As part of this bold mission, Casey started equity crowdfunding, rather than going down the venture capital-seeking route. This method of fundraising enables patients and rare disease advocates to buy shares in companies and was an important part of retaining the values of his foundation and early work.
“My thought was can we create a company where the majority of ownership is rare disease patients, families, scientists and people who care about making a change. That’s what I’m in the middle of right now.”
Next steps for Rosipherson (named after Rose)
At the time of chatting with Casey, AlphaRose had already raised over $1M via equity crowdfunding. The company’s chief scientist has also identified a number of other genes that AlphaRose could target.
“My goal with this seed round is to raise $5M and then we want to take Rosipherson into a clinical trial so we can move closer to treating the first children with our drug.
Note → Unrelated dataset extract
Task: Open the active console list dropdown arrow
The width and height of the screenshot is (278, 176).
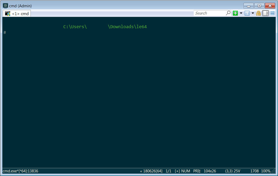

“It could be as early as the end of the year, or it could be as late as next year (depending on funding). That’s what gets me really excited because I continue to see the light at the end of the tunnel.”
Casey says he is in this journey solely to usher in new treatments so the next parent like him or the next child like Rose, that has a gene mutation that no-one has seen before, has a path forward.
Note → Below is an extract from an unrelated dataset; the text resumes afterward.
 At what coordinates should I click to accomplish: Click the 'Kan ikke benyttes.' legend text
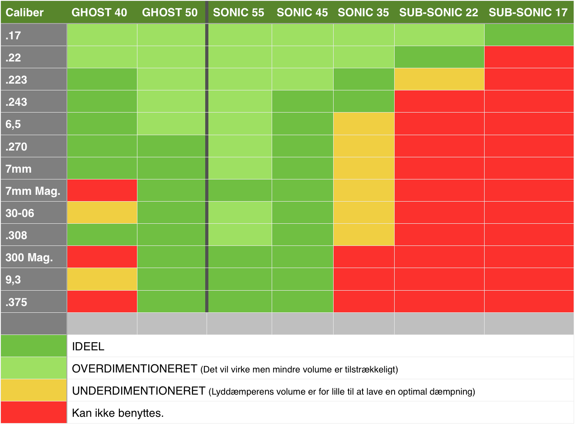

“Companies don’t usually start with patients, they just pick some disease, and patients often have zero voice within endpoint development and that’s something I want to change,” he says. “I’m trying a different model where the patient community stays part of the development throughout the entire process. They are the ones that we’re trying to treat and that the clinical trial needs to be right for them.”
His experiences of working in the highly competitive music industry, where knock-backs are part of everyday life, are proving useful with fundraising and pitching to investors as part of his CEO role at AlphaRose.
“I’m used to fighting and what better muse to succeed for than your own daughter,” he adds.